Molecular Characterization of Malaria Vectors in Gonja-Same District: The Impact of Insecticide-treated Net Interventions
Introduction: An entomological survey was conducted in the lowland and highland of Gonja Maore and Bombo villages, respectively, in the Same District in northeastern Tanzania. This survey aimed to estimate the malaria vector abundance and determine the malaria vector composition of Anopheles gambiae and Anopheles funestus sibling species.
Methods: Indoor and outdoor mosquitoes were collected by CDC light traps and MMX traps, respectively, in two villages, each with twelve houses. The collected mosquitoes were sorted morphologically and identified using a dichotomous taxonomic key followed by preservation for molecular genotyping. DNA extraction was done, followed by a polymerase chain reaction to amplify and visualize bands of different species of mosquitoes.

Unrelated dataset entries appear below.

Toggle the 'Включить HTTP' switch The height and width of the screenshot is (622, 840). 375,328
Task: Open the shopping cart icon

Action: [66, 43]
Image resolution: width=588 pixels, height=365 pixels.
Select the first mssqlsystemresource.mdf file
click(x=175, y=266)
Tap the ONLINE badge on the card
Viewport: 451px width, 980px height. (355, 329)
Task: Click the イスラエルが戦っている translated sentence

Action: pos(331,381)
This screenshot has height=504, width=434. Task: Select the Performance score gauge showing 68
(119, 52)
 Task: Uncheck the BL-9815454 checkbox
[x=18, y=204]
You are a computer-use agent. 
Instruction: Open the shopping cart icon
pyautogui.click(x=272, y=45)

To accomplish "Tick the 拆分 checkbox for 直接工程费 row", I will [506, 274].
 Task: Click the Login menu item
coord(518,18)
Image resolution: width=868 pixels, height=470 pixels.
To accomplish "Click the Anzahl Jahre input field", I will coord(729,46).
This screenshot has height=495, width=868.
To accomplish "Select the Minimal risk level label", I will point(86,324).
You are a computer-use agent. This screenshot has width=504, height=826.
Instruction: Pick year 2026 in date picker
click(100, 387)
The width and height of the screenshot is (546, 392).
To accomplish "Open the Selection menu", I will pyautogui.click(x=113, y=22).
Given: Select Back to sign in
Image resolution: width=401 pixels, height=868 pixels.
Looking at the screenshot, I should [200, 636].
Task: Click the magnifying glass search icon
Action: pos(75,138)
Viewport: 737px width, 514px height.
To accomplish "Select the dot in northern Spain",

Results: This study indicates that An. arabiensis were predominant sibling species 2587 (100%) of the An. gambiae complex in the study area followed by Anopheles rivulorum 5(71.4%) and Anopheles leesoni 2 (28.6%) among malaria vectors. Furthermore, it was found that there has been a marked change in sibling species composition whereby Anopheles gambiae s.s. changed from being the most abundant in the past to become a rare species, and An. arabiensis had evolved to be the most dominant species in the study area.
Conclusion: The decline in the population of An. gambiae complex has excessively affected the most important malaria vector, reducing its role in the transmission of malaria in the study areas. The predominant malaria vector is An. arabiensis which feed outdoor when there is an indoor control intervention. We recommend using outdoor control methods such as larviciding and odor bait trapping to control malaria vectors in the study area.
This work is licensed under a Creative Commons Attribution-NonCommercial 4.0 International License.